Sarah Rose
A Diet Is A Bad New Year's Resolution

Primarily because, diets don't work. As one of my good friends likes to point out, if diets worked we wouldn't need to keep starting them. And we sure wouldn't need to create "diet challenges" or set diet "resolutions" to get us "back on track" or "make up for" the food we ate during the holidays.
At the dawn of 2019, "losing weight/getting in shape" was the second most common New Year's resolution, right behind saving money. Nearly 43% of survey respondents expressed a desire to lose weight, a resolution that consistently sits at the top of New Year's lists. According to a study conducted by the University of Scranton, just 8 percent of people achieve their New Year’s goals, while around 80 percent of resolutions fail. Aside from the fact that many people quit their resolutions, we consistently make (or re-make) the same ones. Year after year, losing weight and saving money top the list. Albert Einstein said, “The definition of insanity is doing the same thing over and over again, but expecting different results.” Making the same resolutions year after year, and expecting a different outcome is similarly fucking insane.

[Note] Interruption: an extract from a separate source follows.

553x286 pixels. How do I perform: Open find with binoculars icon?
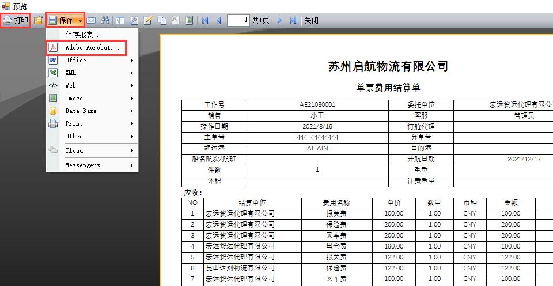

The most obvious problem with New Years resolutions is that we wait until the new year to make them. If you really want to make a change, you can go ahead and do that anytime. We all like the allure of a new, clean slate, but that allure is short-lived and the motivation it promises is similarly brief. Starting a new diet will most likely lead to failure, simply because most diets fail. Further, many of us make New Year's resolutions in an attempt to be happier, mistakenly believing that happiness is as uncomplicated as shedding a few pounds. Losing weight might improve your life, but it won't trigger lasting happiness because weight is (and should be) variable. (Read an earlier blog post about why losing weight won't make you happy HERE.)
A commitment to be healthier is one thing. A commitment to a new diet to offset holiday meals, or to change the natural shape of your body, or to live up to some culturally unobtainable version of "beauty" is a losing game, and an unnecessary one. The beginning of January can be hectic enough as it is without the pressure to eat or look a certain way. And let's remember that the reason so many companies advertise fitness classes, diet plans, and diet supplements at the beginning of the year isn't because they're concerned with your health, they just want your money.
If you do genuinely want to be healthier, make that commitment to yourself anytime, or rather, all the time. Do things that make you feel healthy and happy and loved, whether that's taking a new workout class, planning a trip with your friends or partner, making time to pursue a hobby, or committing to your financial health. The most sustainable changes are relatively small, but doable. If you start saving $50.00 a week, you'll have $2,600 at the end of a year. And if you start making small dietary changes, like tuning into your body's hunger cues or making sure to eat more fruits and vegetables, you'll notice a difference over time as well. Change doesn't have to be huge or overwhelming, and it certainly doesn't have to start on January 1st.
I'm not going to give you any tips or tricks for how to reach your goals, or try to tell you which goals to set. There's enough of that floating around the internet, along with the inevitable, year-end onslaught of of diet propaganda. The reason so many of us make New Year's resolutions is because we feel guilt: guilt for the foods we have consumed, guilt that those around us are setting goals and we are not, guilt that we don't look or act or dress like we're supposed to look or act or dress. So instead of setting an unrealistic or half-hearted resolution, enter the New Year with these ideas in mind:
- Health is not a measure of anyone’s inherent worth. Sometimes, health is outside our control. Specialized diets, health tonics, and herbal tinctures often over-promise and under-deliver.
- Focus on adding positive things to your life, instead of on taking things away.
- Find and engage in exercise or movement you enjoy. Life is too short to spend hours each day doing something you hate.
-Instead of dieting, embrace intuitive eating. Intuitive eating is the only real path to food freedom, and is being embraced on an ever-widening scale. Read up on the 10 principles of intuitive eating HERE.
- Surround yourself with supportive, kind, and stable people. Shame and guilt flourish in isolation, and being around good people will make you feel good too.
-Take a social media break: ignore the "New Year, New You," frenzy that you'll inevitably face online by not being online. Spend the time you would have been online pursuing interests, relationships, and hobbies that enrich your life.
The New Year does not require a "new you" because you're already a fabulous, wonderfully flawed human. We all are, and we still will be after all the hype fades.